I admit that a part of me agrees that the clipping is kind of an ugly,
non-mathematically-correct thing to do. But the fact is that it must be done
at some point when the image formats that we're outputting to require it. I
do like the idea of not clipping until just before output because in a way
it *feels* like the right thing to do - not introducing the limitation until
it's actually necessary.

Nonetheless, this "feeling" that clipping before sampling is kind of ugly is
not entirely relevant. I've "felt" a lot in the past that my mathematical
results were right or wrong, and I've often been incorrect.

Clipping *at all* is mathematically incorrect. If a sphere has color rgb 10,
then values of 10 should be written to the output. But obviously that can't
be done if the output format doesn't support it.

So we have to live with the clipping one way or another. We have, at the
point of admitting this, already introduced a certain level of mathematical
incorrectness. Our goal should be to do it in the most useful way.
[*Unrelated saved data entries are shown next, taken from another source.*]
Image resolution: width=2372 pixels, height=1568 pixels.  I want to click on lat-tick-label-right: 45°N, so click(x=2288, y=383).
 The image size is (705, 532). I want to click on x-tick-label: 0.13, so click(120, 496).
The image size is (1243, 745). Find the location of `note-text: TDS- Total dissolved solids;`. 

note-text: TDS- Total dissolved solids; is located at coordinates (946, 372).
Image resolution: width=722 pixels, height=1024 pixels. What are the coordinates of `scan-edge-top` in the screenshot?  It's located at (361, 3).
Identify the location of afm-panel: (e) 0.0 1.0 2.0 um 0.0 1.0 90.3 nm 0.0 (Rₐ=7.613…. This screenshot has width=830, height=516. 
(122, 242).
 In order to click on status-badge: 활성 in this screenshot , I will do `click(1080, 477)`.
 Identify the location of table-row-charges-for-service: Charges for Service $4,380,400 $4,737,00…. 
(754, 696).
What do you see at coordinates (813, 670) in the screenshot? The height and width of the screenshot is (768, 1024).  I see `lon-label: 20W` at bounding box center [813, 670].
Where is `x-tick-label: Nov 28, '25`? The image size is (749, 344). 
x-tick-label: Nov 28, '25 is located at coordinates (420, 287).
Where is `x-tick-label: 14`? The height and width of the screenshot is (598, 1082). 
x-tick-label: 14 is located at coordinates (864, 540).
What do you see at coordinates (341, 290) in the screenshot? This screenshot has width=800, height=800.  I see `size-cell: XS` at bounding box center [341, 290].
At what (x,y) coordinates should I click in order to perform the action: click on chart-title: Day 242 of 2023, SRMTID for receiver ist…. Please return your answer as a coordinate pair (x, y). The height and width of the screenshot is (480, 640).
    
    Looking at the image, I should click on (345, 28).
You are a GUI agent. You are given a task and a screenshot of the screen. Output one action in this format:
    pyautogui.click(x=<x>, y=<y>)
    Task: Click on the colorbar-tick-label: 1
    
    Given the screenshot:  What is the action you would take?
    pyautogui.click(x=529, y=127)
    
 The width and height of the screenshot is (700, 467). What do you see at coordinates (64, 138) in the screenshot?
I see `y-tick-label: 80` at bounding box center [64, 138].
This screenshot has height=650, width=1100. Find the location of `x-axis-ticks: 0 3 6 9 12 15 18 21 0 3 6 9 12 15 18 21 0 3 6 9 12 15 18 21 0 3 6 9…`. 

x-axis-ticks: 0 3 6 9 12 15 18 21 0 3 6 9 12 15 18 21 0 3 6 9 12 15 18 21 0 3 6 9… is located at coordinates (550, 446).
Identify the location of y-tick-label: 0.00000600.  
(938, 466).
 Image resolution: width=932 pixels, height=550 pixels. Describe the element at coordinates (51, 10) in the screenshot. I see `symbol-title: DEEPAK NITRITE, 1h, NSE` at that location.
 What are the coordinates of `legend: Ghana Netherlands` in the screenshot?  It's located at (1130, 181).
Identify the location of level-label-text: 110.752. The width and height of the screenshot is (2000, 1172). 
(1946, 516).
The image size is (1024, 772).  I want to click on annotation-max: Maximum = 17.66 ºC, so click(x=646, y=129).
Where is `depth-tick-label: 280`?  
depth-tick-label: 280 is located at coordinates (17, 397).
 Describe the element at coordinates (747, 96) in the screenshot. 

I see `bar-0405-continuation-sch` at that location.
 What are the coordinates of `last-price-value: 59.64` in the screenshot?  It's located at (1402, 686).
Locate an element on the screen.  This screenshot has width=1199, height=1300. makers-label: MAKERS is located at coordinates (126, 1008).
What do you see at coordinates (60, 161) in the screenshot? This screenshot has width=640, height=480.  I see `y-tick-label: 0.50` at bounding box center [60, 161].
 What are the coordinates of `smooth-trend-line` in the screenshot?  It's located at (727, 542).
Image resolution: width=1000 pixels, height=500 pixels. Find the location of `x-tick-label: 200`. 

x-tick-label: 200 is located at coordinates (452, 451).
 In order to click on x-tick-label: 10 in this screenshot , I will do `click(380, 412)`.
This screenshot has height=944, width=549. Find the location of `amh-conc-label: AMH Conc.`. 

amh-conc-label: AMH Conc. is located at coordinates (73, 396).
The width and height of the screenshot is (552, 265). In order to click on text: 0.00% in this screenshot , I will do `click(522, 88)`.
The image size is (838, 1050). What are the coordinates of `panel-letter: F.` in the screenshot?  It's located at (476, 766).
I have seen no evidence that clipping after averaging samples is any more
"mathematically correct" than clipping beforehand. As I just said, both ways
are slightly incorrect, but we have no choice, we must clip at some point.
What I'm saying now is that there is no evidence that I've seen that one way
is *more correct* than the other.

However, I have seen evidence that clipping after averaging is much less
useful.

If anyone has a concrete reason why clipping after averaging is more
mathematically correct, I'm open to hearing it. If one has already been
mentioned, please point me to it. But I don't believe I have seen a concrete
reason.

In summary, my argument here is that neither method is more mathematically
correct than the other, but the 3.5 method was most certainly more useful.